* Text extract:
— START —

Deployable Joint Command and Control satellites send and receive information at the Joint Task Force 505 staging base at Utapao Royal Thai Naval Airfield, Thailand, May 12, 2015. (Alexander Martinez/U.S. Air Force)

Deployable Joint Command and Control satellites send and receive information at the Joint Task Force 505 staging base at Utapao Royal Thai Naval Airfield, Thailand, May 12, 2015.

Deployable Joint Command and Control satellites send and receive information at the Joint Task Force 505 staging base at Utapao Royal Thai Naval Airfield, Thailand, May 12, 2015. (Alexander Martinez/U.S. Air Force)

W. Patrick Murphy, the U.S. chargé d'affaires to Thailand, and Royal Thai Navy Rear Adm. Graisrl Gesom speak at the Thai-U.S. humanitarian aid and disaster relief Combined Coordination Center for Nepal in Utapao, Thailand, May 14, 2015.

— END —

* Objective 1:
Translate this sentence from the Utapao captions into Spanish: "W. Patrick Murphy, the U.S. chargé d'affaires to Thailand, and Royal Thai Navy Rear Adm. Graisrl Gesom speak at the Thai-U.S. humanitarian aid and disaster relief Combined Coordination Center for Nepal in Utapao, Thailand, May 14, 2015."
* Objective 2:
Answer from the Utapao captions:
(a) What is the number of the Joint Task Force whose staging base is named?
(b) Who is credited for the first caption's image?
(c) For which country is the Combined Coordination Center?
* Objective 3:
Write the next part of the Utapao captions, picking up after the last line shown.

* Data shown:
— START —

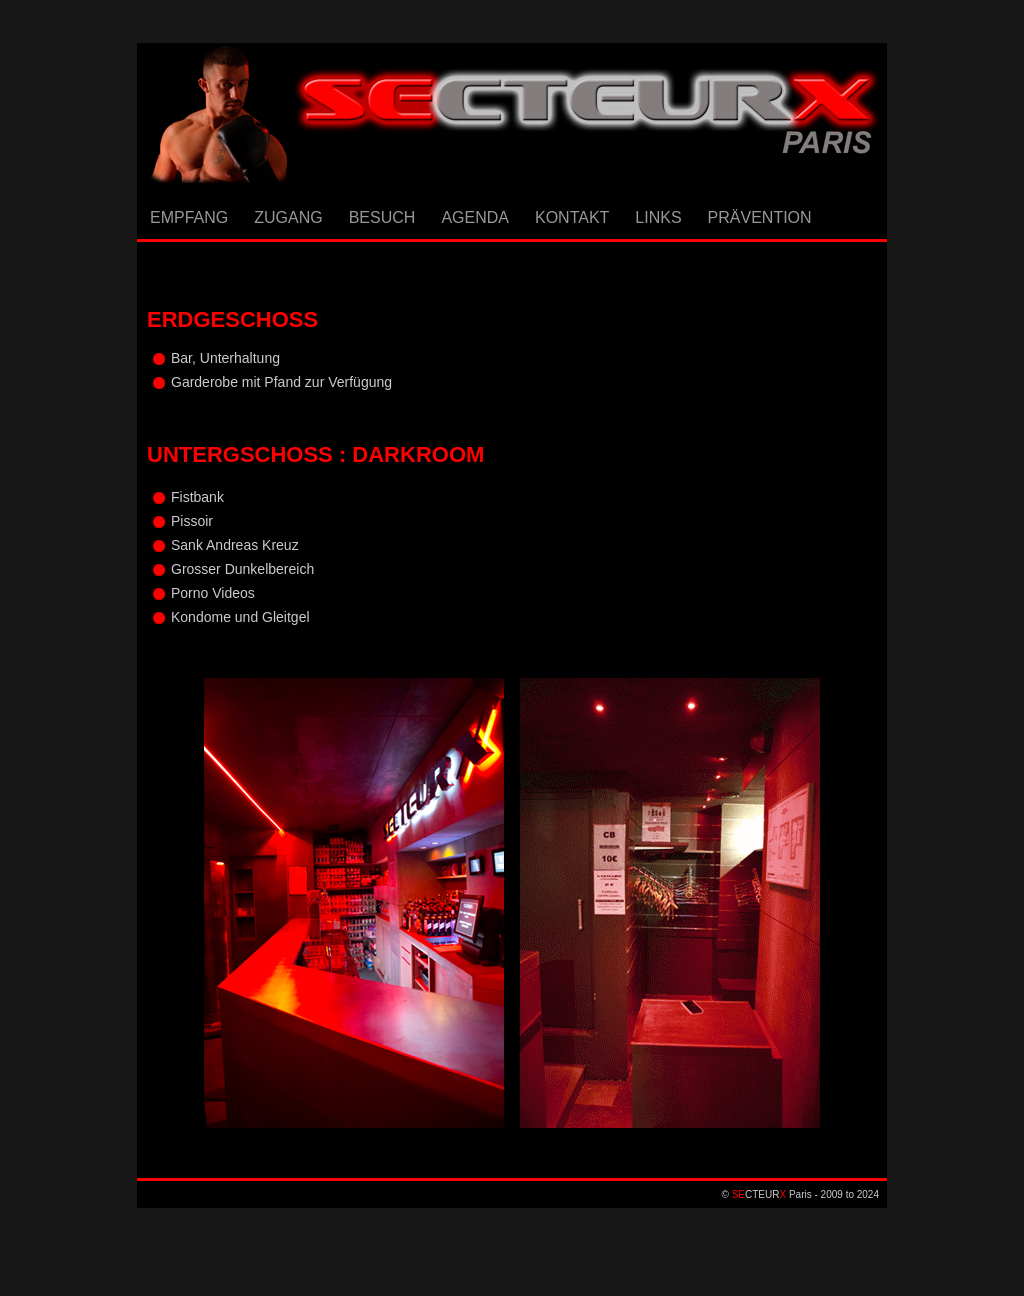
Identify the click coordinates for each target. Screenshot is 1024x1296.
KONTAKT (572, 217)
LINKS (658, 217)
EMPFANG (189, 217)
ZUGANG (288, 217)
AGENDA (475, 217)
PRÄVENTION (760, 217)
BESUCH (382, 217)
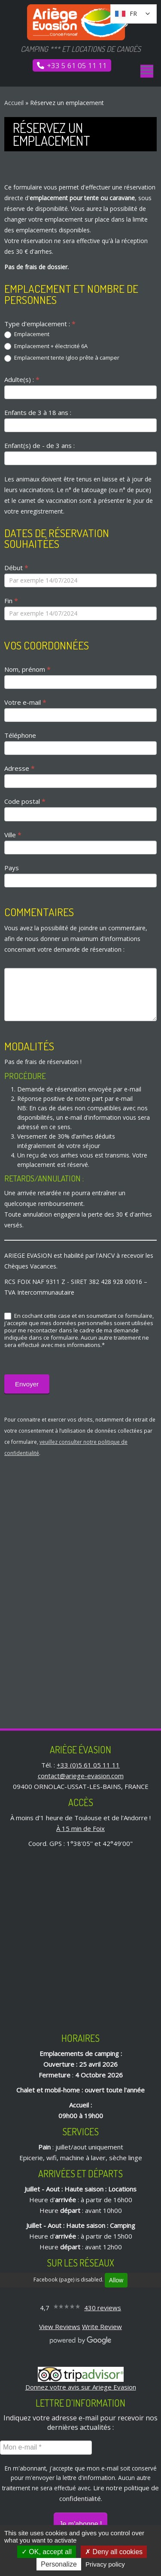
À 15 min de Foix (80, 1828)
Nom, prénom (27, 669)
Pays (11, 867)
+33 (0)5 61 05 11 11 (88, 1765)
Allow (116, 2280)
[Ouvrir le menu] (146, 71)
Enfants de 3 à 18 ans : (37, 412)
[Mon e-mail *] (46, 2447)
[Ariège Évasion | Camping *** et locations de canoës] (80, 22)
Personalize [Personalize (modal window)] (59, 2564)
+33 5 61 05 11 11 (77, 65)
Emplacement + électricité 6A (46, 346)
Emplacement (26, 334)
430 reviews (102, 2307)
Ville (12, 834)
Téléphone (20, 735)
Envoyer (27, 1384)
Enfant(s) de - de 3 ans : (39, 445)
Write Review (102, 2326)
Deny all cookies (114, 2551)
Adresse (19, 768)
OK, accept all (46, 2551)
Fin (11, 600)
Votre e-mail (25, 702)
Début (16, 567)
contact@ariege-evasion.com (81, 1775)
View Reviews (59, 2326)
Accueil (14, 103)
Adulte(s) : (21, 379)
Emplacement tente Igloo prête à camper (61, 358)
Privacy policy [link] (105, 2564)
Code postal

— END —

* Final result 1:
W. Patrick Murphy, encargado de negocios de EE. UU. en Tailandia, y el contraalmirante de la Marina Real Tailandesa Graisrl Gesom hablan en el Centro de Coordinación Combinado tailandés-estadounidense de ayuda humanitaria y socorro en casos de desastre para Nepal en Utapao, Tailandia, el 14 de mayo de 2015.

* Final result 2:
(a) 505
(b) Alexander Martinez/U.S. Air Force
(c) Nepal

* Final result 3:
W. Patrick Murphy, the U.S. chargé d'affaires to Thailand, and Royal Thai Navy Rear Adm. Graisrl Gesom speak at the Thai-U.S. humanitarian aid and disaster relief Combined Coordination Center for Nepal in Utapao, Thailand, May 14, 2015. (Matt S. Myers/U.S. Marine Corps)

Earthquake disaster relief efforts for Nepal have sparked a thaw in relations between the United States and Thailand, whose Utapao naval air field has served as a major staging area for supplies headed to the Himalayan country.

Relations between the two longtime treaty partners have been strained since the Thai military seized control of the civilian government during a coup in May 2014 and then postponed scheduled elections.

Many high-ranking officers in the Thai armed forces have felt that U.S. officials have been high-handed in dealing with the country, which was faced with escalating political protests and violence before the military coup leaders instituted martial law, since lifted.

Perhaps the most visible indicator of a shift in relations thus far came when W. Patrick Murphy, chargé d’affaires ad interim of the U.S. Embassy in Thailand, visited Utapao Royal Thai Naval Airfield on Thursday. There he glad-handed Royal Thai Navy Rear Adm. Graisrl Gesom, one of the senior Thai military leaders heading the joint relief effort.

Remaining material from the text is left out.